So What?

Well after a month of waiting, I finally received a letter in reply to my last letter from the Haven board. Again, the avoidance of facing the issue and the hypocrisy is almost unbearable.

It says that I could have and should have gone through the appropriate channels for ethical complaints and that there are no conflicts of interest embedded in these, and that they are more than willing to discuss those that may exist.

From what I know of how Haven functions, this is beyond untrue. None of the people listed to contact are people who have listened to me in the past and it states that informal discussion is the best way to resolve matters (with no attention to roles of power.) Furthermore, there is a time limit on complaints, and they promise no action for those not currently involved with the institution (beyond absurd for an institution that takes on individuals in short periods of time.) So suggesting that this is something available to me, they know, is absurd.

I have documented proof that other associations have declared much of what happened as unethical. I have documented proof of illegal activity.

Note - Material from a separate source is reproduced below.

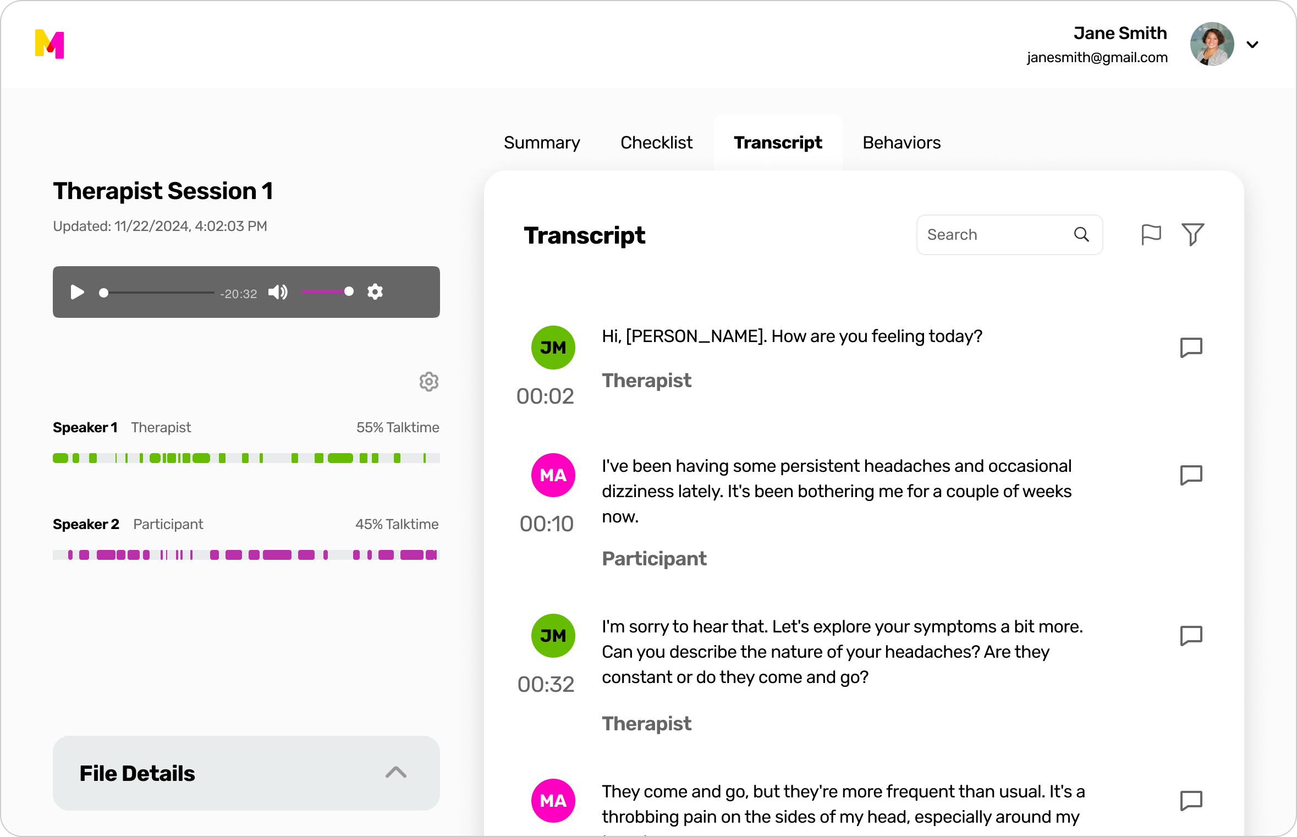Click the JM avatar at 00:02
The height and width of the screenshot is (837, 1297).
pyautogui.click(x=553, y=347)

Really, Haven, what more could it take?

Nothing I have stated is a well kept secret. Almost every leader I have had contact with knew all I have revealed in this blog, far before I revealed it publicly. The more time passes, the more institutional the lack of ethics seems. Which means I can have more faith in individuals, but I have only lost faith in the institution over time. Not an easy thing to face about a place I once so respected.

I am writing here because I will go nuts if I try to continue any correspondance with them. All I want is to be acknowledged or listened to. I have been honest, vulnerable, brave… I lost almost my entire world… I have only revealed what everyone knows and will not discuss.

One day people will listen to me the way they listen to those in power at Haven. Until then, hear it now, I am here, I have suffered, and this, quite frankly, is utter bullshit. I would rather not receive a letter than receive one so devoid of humanity and honesty.

Look up the complaint process if you like. That is not how Haven operates and even in its stated intent is highly lacking…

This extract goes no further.